Lorsque l’éfrit vit le pêcheur, il s’écria : «Il n’y a point d’autre Dieu qu’Allah et Soleïman est le prophète d’Allah !» et, s’adressant au pêcheur, il lui dit : «Et toi, ô grand Soleïman, prophète d’Allah, ne me tue pas, car jamais plus je ne te désobéirai et ne me mutinerai contre tes ordres !» Alors, le pêcheur lui dit : «Ô géant rebelle et audacieux, tu oses dire que Soleïman est le prophète d’Allah !

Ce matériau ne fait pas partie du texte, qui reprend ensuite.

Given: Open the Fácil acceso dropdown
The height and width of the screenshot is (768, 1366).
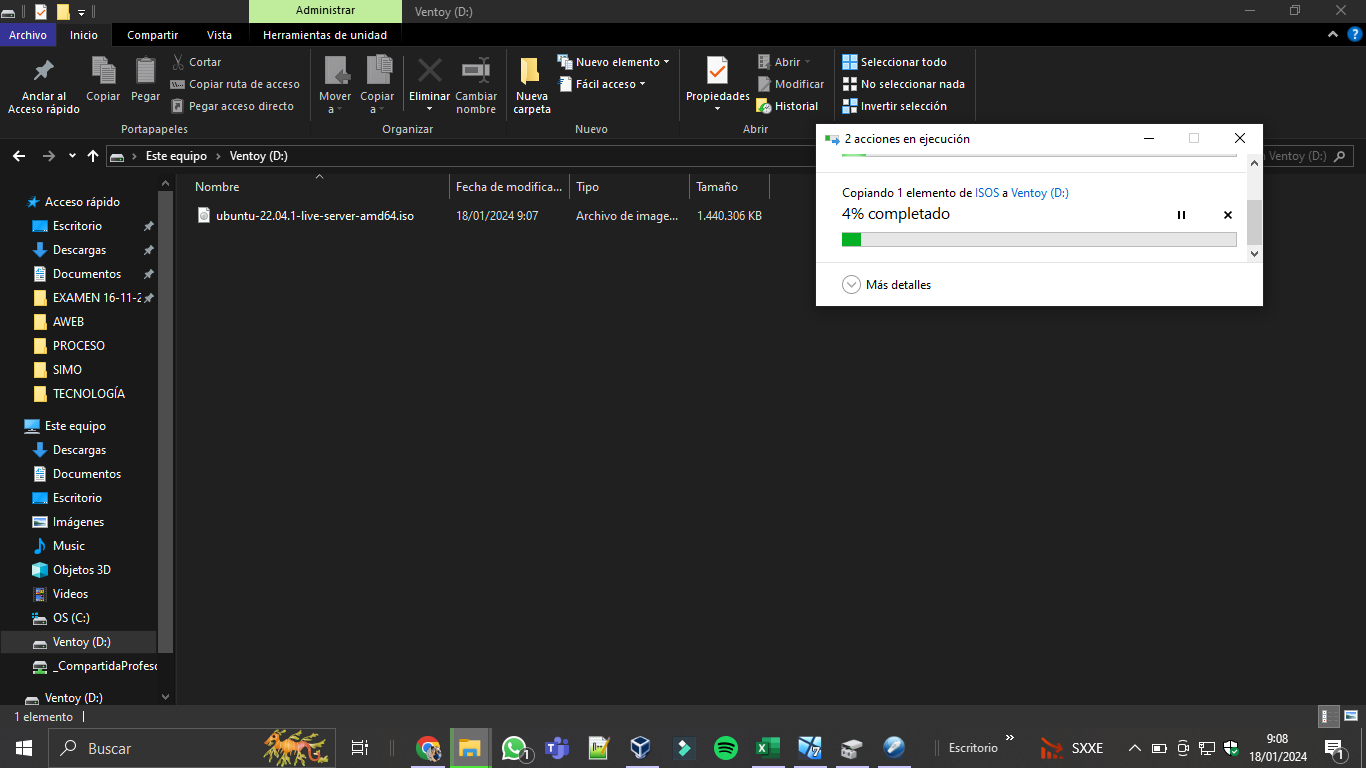Looking at the screenshot, I should tap(602, 84).
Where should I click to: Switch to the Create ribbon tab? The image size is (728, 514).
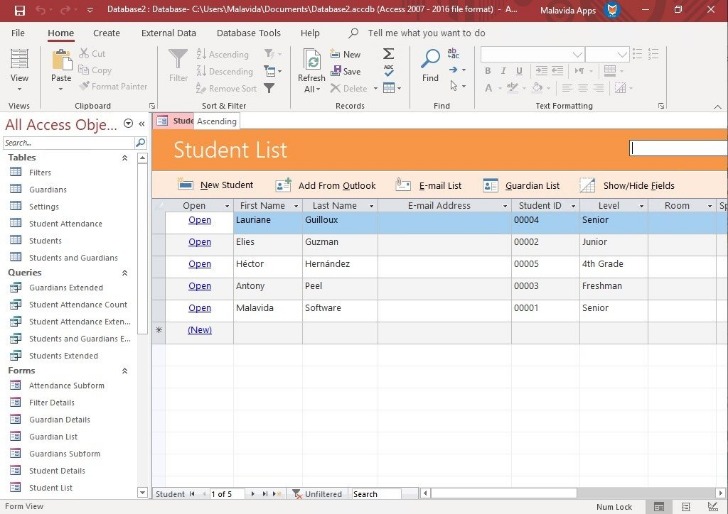pyautogui.click(x=106, y=33)
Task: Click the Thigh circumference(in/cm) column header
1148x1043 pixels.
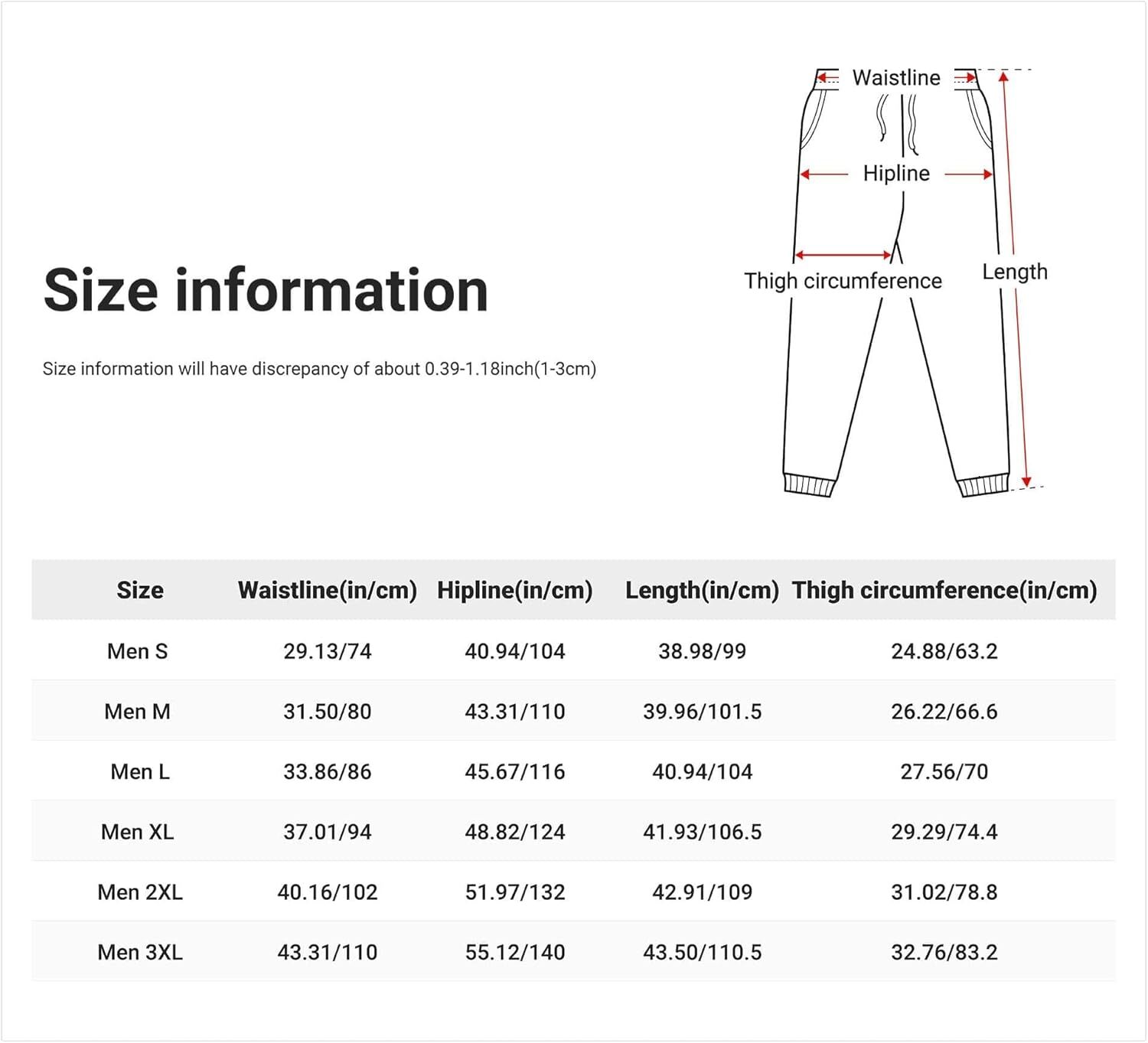Action: pos(944,590)
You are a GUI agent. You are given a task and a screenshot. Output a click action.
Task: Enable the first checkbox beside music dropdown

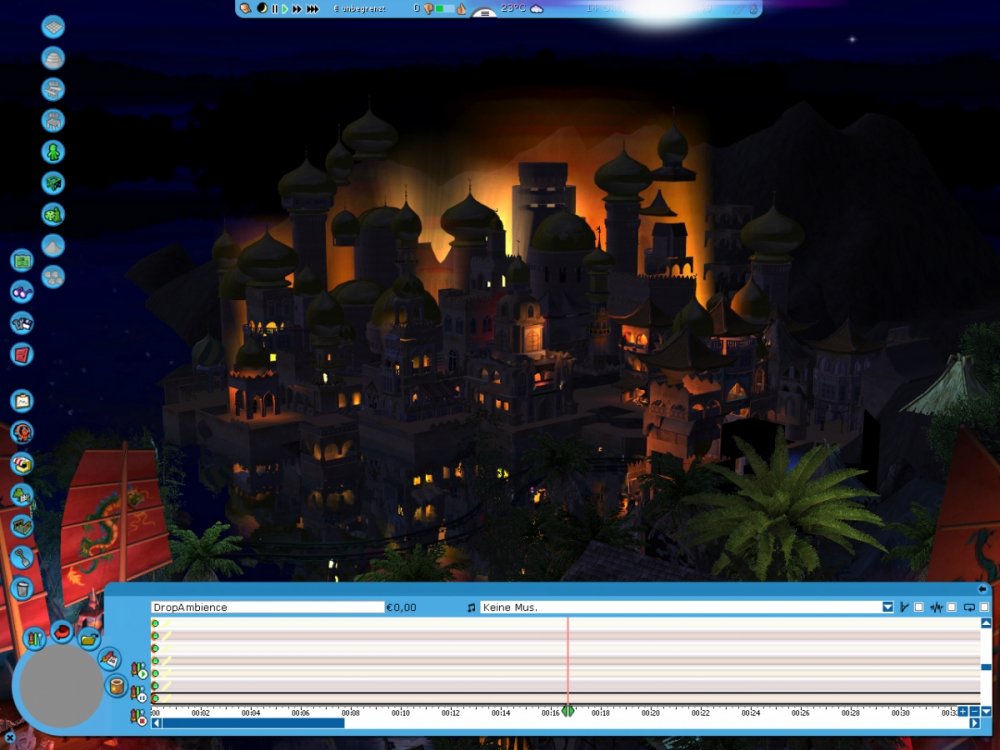[x=919, y=607]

D’ailleurs, Soleïman est mort depuis déjà mille huit cents ans, et nous sommes à la fin des temps ! Quelle est donc cette histoire ? Et que racontes-tu là ? Et quelle est la cause de ton entrée dans ce vase ?» A ces paroles, le genni dit au pêcheur : «Il n’y a d’autre Dieu qu’Allah ! Laisse-moi t’annoncer une bonne nouvelle, ô pêcheur !» Le pêcheur dit : «Et que vas-tu m’annoncer ?» Il répondit : «Ta mort ! Et à cette heure même, et de la plus terrible façon !» Le pêcheur répondit : «Tu mérites pour cette nouvelle, ô lieutenant des afarit, que le ciel te retire sa protection ! Et puisse-t-il t’éloigner de nous ! Pourquoi donc veux-tu ma mort ? Et qu’ai-je fait pour mériter la mort ? Je t’ai délivré du vase, je t’ai sauvé de ce long séjour dans la mer et je t’ai ramené sur la terre !» Alors l’éfrit dit : «Pèse et choisis l’espèce de mort que tu préfères et la façon dont tu aimes le mieux être tué !»

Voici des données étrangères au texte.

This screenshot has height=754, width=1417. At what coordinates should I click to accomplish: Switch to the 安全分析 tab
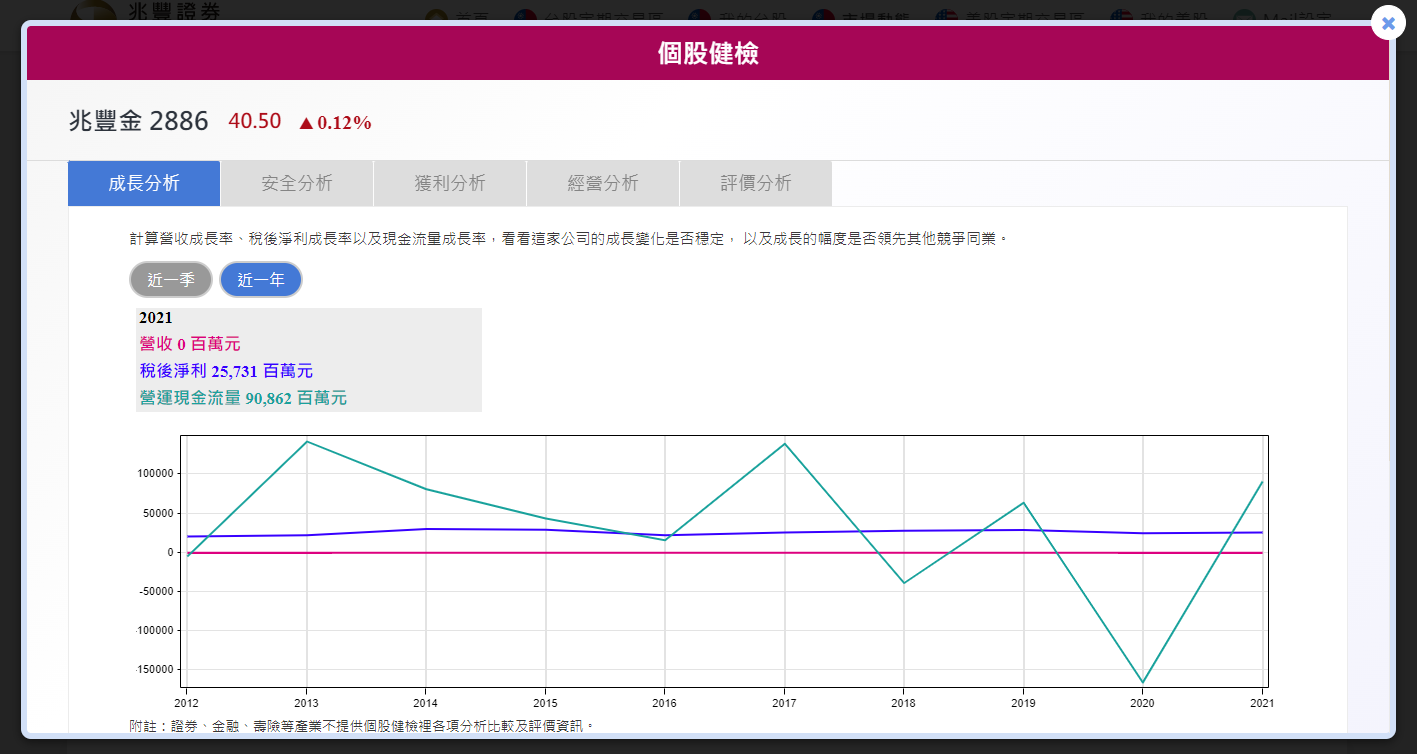[x=296, y=183]
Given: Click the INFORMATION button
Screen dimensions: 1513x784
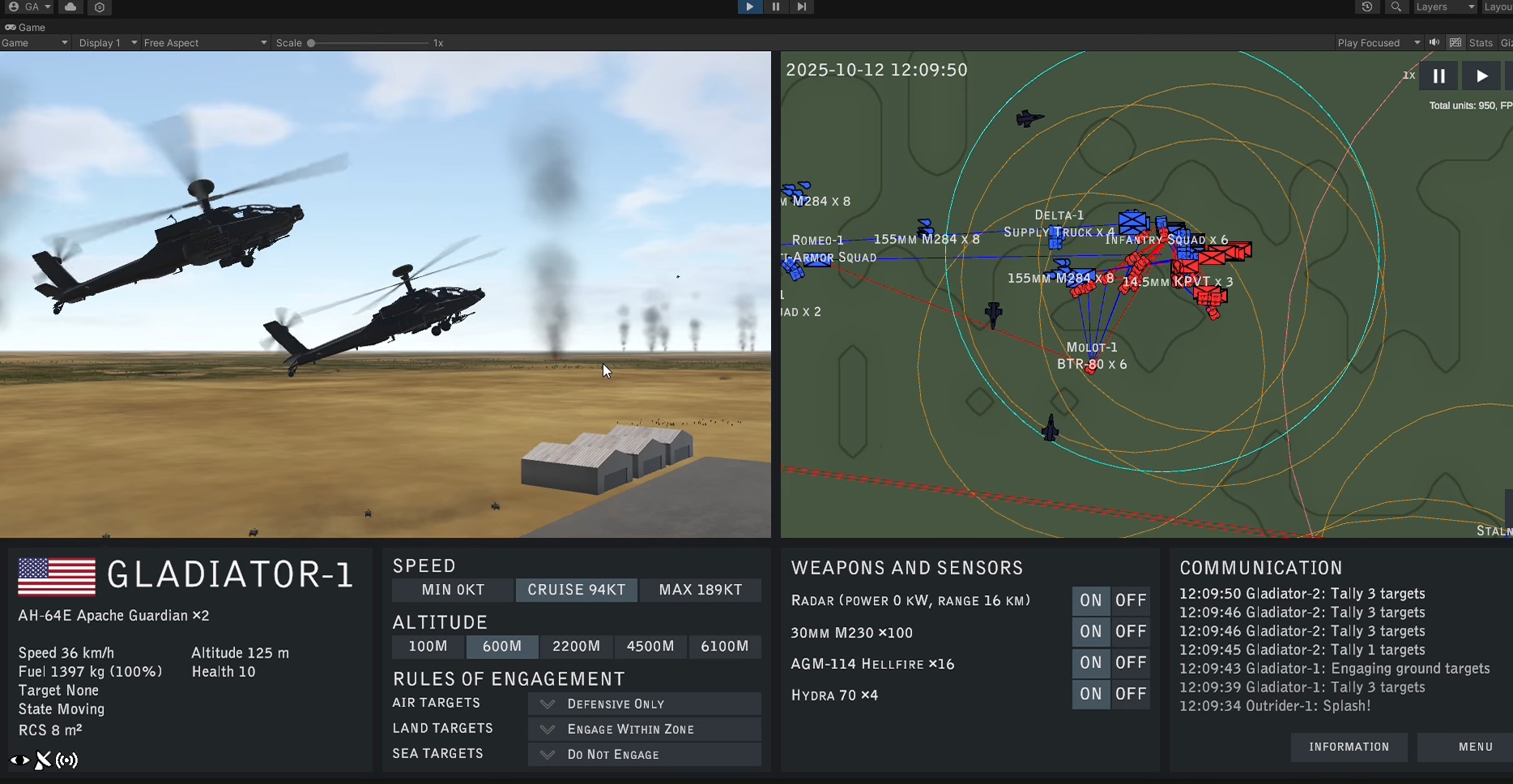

Le pêcheur dit : « Quel est mon crime pour mériter une telle punition ?» L’éfrit dit : «Écoute mon histoire, ô pêcheur.» Le pêcheur dit : «Parle ! et abrège ton discours, car d’impatience mon âme est sur le point de sortir de mon pied !» L’éfrit dit : «Sache que je suis un genni rebelle ! Je m’étais mutiné contre Soleïman, fils de Daoud. Mon nom est Sakhr El Genni ! Et Soleïman dépêcha vers moi son vizir Assef, fils de Barkhia, qui m’emmena, malgré mes efforts, et me conduisit entre les mains de Soleïman. Et mon nez en ce moment-là devint bien humble. A ma vue, Soleïman fit sa conjuration à Allah, et m’enjoignit d’embrasser sa religion et d’entrer sous son obédience. Mais moi, je refusais. Alors, il fit apporter ce vase et m’y emprisonna.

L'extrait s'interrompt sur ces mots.